A uniform rod of length L and weight W is placed on a fulcrum a distance of 0.4L from the left end. On the left end is placed a mass of weight 2W and on the right end a vertical force F is applied to keep the system in balance. What are the magnitude and direction of the force F?
Question
A uniform rod of length L and weight W is placed on a fulcrum a distance of 0.4L from the left end. On the left end is placed a mass of weight 2W and on the right end a vertical force F is applied to keep the system in balance. What are the magnitude and direction of the force F?
Solution
To solve this problem, we need to use the principle of moments (or torques) which states that for a system to be in equilibrium, the sum of the clockwise moments about any point must be equal to the sum of the anticlockwise moments about the same point.
Let's take moments about the fulcrum.
Clockwise moments = Anticlockwise moments
The weight of the rod acts at the center of the rod, which is at a distance of L/2 from the fulcrum. Since the rod is uniform, its weight is evenly distributed along its length. Therefore, the moment due to the weight of the rod is (W * L/2).

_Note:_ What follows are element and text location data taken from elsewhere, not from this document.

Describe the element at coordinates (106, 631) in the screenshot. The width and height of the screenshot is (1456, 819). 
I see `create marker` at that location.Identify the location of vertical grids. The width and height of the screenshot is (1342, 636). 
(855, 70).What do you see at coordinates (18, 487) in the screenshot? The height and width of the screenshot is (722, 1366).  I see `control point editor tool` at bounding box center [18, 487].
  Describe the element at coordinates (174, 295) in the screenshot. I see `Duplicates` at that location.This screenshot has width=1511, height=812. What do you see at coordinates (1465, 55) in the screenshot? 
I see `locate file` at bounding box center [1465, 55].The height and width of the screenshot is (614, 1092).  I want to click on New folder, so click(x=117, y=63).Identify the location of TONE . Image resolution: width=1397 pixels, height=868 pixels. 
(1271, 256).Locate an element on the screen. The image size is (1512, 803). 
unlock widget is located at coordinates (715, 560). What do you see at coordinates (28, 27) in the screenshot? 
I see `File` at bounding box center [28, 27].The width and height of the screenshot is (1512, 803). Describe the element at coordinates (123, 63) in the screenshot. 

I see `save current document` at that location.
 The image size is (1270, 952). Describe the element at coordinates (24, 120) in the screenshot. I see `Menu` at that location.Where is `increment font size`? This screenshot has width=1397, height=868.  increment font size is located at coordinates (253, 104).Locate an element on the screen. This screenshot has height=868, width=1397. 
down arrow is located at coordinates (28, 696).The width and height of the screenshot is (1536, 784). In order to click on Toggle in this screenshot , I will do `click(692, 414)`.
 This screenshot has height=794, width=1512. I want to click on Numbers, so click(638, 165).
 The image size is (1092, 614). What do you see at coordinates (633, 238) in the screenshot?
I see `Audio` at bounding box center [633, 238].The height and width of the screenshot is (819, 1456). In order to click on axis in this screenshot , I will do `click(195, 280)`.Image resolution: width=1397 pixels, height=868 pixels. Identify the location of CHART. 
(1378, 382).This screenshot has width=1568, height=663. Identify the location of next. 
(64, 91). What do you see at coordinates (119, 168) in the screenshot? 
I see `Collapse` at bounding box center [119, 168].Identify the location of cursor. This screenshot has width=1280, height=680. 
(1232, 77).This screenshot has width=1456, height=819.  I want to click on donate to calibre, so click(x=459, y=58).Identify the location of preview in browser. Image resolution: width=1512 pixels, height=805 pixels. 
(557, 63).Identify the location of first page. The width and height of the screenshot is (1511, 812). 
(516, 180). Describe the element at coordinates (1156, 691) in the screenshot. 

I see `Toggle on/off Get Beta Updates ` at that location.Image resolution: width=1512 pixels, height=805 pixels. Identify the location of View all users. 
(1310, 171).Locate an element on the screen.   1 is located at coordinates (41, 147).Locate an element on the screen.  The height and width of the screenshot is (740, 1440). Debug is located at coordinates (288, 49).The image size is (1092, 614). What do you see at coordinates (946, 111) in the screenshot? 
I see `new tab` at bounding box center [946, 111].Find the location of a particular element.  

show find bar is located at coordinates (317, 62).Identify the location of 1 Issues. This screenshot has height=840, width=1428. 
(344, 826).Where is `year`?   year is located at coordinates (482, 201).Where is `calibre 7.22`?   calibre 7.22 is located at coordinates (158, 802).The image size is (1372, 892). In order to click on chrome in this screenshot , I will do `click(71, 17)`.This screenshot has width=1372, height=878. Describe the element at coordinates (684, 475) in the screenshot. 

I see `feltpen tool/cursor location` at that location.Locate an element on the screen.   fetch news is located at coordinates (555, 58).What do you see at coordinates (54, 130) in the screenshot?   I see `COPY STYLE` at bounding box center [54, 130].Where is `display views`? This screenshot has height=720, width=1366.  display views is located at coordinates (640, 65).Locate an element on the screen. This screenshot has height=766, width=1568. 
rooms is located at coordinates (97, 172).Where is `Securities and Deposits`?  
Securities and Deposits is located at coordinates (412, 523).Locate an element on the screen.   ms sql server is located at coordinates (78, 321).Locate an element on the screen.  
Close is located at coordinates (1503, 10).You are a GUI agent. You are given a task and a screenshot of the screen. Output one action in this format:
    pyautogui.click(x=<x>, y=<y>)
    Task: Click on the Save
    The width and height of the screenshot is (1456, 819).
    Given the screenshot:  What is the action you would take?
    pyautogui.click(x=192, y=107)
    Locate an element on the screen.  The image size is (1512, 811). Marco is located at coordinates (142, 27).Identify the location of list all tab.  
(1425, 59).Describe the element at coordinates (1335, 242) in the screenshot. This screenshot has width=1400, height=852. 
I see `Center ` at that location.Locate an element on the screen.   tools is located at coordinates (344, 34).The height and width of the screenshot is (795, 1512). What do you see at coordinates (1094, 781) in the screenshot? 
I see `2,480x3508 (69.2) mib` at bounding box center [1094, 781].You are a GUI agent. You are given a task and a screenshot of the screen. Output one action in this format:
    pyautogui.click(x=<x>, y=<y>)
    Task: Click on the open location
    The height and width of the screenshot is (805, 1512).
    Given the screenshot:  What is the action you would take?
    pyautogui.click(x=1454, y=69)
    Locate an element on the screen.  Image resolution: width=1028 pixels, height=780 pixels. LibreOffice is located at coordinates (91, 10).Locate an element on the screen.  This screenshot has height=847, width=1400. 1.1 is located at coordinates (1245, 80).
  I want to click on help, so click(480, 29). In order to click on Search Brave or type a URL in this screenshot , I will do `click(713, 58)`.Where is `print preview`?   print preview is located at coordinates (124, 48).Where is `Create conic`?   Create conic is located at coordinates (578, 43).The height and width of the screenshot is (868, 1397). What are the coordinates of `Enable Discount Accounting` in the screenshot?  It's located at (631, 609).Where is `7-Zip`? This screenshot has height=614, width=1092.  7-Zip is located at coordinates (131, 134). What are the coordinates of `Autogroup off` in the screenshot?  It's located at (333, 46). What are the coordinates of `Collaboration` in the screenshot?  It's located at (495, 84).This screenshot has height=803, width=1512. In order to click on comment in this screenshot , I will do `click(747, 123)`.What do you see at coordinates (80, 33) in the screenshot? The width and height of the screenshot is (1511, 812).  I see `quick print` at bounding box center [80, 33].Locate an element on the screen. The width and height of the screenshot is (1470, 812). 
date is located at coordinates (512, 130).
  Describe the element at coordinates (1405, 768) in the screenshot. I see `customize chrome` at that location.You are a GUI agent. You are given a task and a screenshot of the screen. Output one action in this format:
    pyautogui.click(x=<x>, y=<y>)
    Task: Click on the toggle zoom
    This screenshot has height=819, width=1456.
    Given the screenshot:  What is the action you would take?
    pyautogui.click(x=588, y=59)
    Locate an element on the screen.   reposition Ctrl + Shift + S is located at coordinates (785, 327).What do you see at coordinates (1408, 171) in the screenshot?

The weight 2W at the left end of the rod is at a distance of 0.4L from the fulcrum. Therefore, the moment due to this weight is (2W * 0.4L).
The force F at the right end of the rod is at a distance of 0.6L from the fulcrum (since the fulcrum is 0.4L from the left end). Therefore, the moment due to this force is (F * 0.6L).
Setting the clockwise moments equal to the anticlockwise moments gives:
(W * L/2) + (2W * 0.4L) = (F * 0.6L)
Solving this equation for F gives:
F = [(W * L/2) + (2W * 0.4L)] / 0.6L
Simplify the equation:
F = [0.5WL + 0.8WL] / 0.6L
F = 1.3WL / 0.6L
F = 2.17W
The direction of the force F is upwards to balance the downward forces of the weights.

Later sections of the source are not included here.